Sonal is working on an open-source entity resolution tool Zingg that can link and deduplicate entity data to build a single source of truth. Zingg unifies data at scale using Spark and ML. https://github.com/zinggAI/zingg
Prior to Zingg, Sonal ran a boutique data science and data engineering consulting focusing on Spark, ML, and Cloud. Sonal was also part of the Program Committee for Strata Data and AI. She is a repeat speaker at Spark Summit, Strata, DataCon LA, and other leading data and AI conferences. She holds a BTech from IIT Delhi and has 23 years of industry experience.
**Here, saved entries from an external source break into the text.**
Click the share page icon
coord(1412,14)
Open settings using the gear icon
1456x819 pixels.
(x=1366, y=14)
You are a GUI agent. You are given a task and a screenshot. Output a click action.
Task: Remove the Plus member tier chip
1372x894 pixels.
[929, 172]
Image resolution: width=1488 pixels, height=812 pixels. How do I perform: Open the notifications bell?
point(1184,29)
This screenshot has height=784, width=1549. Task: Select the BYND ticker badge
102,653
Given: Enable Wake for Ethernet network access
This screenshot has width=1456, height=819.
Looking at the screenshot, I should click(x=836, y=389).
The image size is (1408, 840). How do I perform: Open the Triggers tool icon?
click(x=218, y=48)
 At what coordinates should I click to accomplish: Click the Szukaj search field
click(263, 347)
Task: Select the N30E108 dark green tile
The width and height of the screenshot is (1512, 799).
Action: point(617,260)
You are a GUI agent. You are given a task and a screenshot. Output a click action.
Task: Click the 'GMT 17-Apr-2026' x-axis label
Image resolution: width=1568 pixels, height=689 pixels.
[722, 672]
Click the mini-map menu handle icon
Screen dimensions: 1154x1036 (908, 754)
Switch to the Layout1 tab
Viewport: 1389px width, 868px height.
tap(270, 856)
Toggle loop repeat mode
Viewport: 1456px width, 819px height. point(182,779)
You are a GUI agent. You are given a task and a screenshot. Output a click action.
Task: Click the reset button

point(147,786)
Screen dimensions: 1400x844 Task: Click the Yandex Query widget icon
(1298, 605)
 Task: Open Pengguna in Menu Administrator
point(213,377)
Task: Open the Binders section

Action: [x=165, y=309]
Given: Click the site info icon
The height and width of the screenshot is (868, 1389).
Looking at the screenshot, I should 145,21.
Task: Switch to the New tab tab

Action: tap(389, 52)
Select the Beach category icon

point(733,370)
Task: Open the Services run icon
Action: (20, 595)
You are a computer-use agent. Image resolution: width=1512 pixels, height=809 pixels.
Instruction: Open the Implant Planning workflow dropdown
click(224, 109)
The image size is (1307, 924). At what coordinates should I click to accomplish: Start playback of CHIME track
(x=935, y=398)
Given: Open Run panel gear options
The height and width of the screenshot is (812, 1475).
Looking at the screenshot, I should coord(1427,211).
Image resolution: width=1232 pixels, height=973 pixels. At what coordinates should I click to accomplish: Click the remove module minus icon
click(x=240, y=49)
Open Source Entity Resolution Using Zingg
Real-world data is far from perfect. It often contains multiple records belonging to the same entity (e.g., customer, property, etc.). These records can come from multiple systems and with variations across different attributes. This makes it hard to combine them together, especially with growing data volumes. This talk will describe Entity Resolution, which is a technique to identify data records in a single data source or across multiple data sources that refer to the same real-world entity and to link the records together. In Entity Resolution, strings and other attributes that are nearly identical, but maybe not exactly the same, are matched without having a unique identifier. We’ll discuss the different challenges to Entity Resolution and how we can leverage Zingg open source to resolve customers, suppliers, products and parts.